The primary purpose of the death penalty is retributive justice, not deterrence. If it also functions as a deterrent, that's a fantastic bonus, but whether it has a deterrent effect or not, some people simply deserve to die and it's a miscarriage of justice to allow them to live.

CS Lewis wrote a great article about penalties. This was his general take. The only morally appropriate theory of punishment is just desserts.

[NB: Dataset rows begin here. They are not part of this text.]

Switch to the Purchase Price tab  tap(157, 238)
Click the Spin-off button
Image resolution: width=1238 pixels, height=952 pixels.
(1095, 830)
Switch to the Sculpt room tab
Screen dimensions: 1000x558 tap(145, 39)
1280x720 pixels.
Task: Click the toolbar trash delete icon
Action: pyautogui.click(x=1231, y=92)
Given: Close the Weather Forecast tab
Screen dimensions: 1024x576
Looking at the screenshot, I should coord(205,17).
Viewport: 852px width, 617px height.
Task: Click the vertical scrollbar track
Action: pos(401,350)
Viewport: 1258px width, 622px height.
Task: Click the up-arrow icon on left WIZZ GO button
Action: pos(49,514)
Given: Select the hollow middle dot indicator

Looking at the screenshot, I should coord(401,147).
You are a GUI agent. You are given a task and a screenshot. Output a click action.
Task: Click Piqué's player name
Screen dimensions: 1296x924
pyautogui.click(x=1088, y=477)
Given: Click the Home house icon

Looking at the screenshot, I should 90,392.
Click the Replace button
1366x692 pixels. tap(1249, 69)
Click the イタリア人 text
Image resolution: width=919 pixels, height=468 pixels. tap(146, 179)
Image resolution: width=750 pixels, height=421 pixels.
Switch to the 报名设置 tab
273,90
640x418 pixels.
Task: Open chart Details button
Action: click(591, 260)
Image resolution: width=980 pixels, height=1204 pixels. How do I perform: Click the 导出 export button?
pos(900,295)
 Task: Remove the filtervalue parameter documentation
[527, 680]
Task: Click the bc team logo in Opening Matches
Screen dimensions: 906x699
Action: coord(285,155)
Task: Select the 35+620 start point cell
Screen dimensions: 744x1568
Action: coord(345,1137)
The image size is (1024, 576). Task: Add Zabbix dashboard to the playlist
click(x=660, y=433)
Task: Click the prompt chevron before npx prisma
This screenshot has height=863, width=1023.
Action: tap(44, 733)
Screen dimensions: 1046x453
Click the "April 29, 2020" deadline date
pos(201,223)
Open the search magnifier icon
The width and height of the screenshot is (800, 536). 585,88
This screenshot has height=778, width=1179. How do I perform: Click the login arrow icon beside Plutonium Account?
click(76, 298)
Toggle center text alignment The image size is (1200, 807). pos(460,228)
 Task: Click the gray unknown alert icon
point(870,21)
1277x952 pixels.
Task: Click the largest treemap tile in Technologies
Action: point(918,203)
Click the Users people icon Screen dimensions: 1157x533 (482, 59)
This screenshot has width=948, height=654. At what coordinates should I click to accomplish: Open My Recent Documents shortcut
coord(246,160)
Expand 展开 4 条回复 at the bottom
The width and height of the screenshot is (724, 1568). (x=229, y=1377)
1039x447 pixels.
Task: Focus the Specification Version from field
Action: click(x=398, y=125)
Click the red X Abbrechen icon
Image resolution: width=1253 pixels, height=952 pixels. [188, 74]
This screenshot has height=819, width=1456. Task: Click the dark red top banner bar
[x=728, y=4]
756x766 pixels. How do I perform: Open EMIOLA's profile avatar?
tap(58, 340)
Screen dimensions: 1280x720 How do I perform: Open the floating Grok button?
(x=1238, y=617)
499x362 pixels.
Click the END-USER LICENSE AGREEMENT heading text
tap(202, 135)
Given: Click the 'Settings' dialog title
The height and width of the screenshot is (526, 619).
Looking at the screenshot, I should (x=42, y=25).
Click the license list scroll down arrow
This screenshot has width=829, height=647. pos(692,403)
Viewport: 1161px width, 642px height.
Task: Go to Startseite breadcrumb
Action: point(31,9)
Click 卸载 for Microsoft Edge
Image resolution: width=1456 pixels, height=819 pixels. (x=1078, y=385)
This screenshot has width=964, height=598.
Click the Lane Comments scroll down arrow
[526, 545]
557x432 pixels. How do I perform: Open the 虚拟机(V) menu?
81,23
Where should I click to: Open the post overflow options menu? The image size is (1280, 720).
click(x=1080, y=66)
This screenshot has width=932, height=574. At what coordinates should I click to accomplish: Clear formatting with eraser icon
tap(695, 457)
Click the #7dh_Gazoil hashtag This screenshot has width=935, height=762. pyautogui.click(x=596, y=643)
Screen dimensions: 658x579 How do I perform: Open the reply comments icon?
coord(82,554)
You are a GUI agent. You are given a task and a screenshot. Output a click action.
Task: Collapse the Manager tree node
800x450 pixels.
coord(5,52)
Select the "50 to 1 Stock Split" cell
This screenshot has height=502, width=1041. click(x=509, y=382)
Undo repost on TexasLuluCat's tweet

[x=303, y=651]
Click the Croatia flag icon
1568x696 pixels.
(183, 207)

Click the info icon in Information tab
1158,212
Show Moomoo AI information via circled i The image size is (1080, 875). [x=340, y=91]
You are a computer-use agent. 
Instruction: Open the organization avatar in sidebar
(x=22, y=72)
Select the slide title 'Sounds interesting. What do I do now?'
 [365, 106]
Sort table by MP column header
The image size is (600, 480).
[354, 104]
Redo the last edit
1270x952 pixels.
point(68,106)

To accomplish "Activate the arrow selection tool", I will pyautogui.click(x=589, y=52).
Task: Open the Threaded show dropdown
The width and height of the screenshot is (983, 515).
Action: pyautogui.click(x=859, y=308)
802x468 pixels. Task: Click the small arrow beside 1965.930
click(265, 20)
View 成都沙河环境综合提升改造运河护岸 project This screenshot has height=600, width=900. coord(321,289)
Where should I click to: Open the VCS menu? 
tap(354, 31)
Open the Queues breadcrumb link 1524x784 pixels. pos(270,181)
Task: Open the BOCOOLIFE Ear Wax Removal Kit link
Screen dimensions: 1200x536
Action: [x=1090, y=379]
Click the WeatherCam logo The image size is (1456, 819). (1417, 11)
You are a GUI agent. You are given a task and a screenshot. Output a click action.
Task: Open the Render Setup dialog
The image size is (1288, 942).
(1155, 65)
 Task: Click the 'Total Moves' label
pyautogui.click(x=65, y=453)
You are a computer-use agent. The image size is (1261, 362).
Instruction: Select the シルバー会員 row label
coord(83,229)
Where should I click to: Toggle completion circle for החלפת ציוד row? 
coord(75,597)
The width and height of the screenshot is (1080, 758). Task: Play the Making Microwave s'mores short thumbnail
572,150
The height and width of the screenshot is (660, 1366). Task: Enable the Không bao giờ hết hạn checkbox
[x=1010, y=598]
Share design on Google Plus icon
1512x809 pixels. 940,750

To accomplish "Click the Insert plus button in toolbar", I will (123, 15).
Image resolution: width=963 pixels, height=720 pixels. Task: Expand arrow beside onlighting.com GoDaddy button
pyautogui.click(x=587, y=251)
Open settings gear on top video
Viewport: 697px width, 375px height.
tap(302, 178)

Any deterrence (or incapacitation) is a nice cherry on top.

But then, "give every man his deserts, and who should 'scape whipping?"

I think there are murderers who are violent, sick, and dangerous, who have no remorse or no conception of human life (other than their own) being valuable, and who have inflicted horrific suffering on their victims.

It's natural to want to 'pay them back' in the same way, to make them suffer. But that achieves nothing other than satisfying revenge, and handing over the power of vengeance to the state instead of taking private revenge should put us past that. Indulging in sadistic impulses, even if 'justified', doesn't help anyone in the end and is worse for society in the long run, because if we all get to let our baser impulses out in certain circumstances, then I do think that has an effect which ends up with a society that is crueller and harsher and less desirable to live in, in the long run. For instance, people like to complain about bureaucracy and unhelpful government employees and the like, but imagine if someone in the Department of Certificates deliberately screws you around for the laughs, because they'll go back to their desk and joke with their colleagues about "what an idiot, he's going to lose his house because he was too dumb to check that I gave him form 4-A instead of form 4-B which is the one needed, some people are too stupid to live" and everyone laughs because "oh hey, you going to the drawing and quartering on Tuesday, it should be a good one, Executioner Brownley is doing it and he can drag it out for hours".

Ehh I haven’t murdered, raped, assaulted, or materially injured someone. Hell, I haven’t even done boring things like steal with mens rea (I almost certainly have accidentally taken things that aren’t mine).

Am I perfect? No. I’ve done some bad things. But I’m quite sure that this is not a “there but for the Grace of God goes me” situation.

With all of that said, what do you think is the proper role of the state?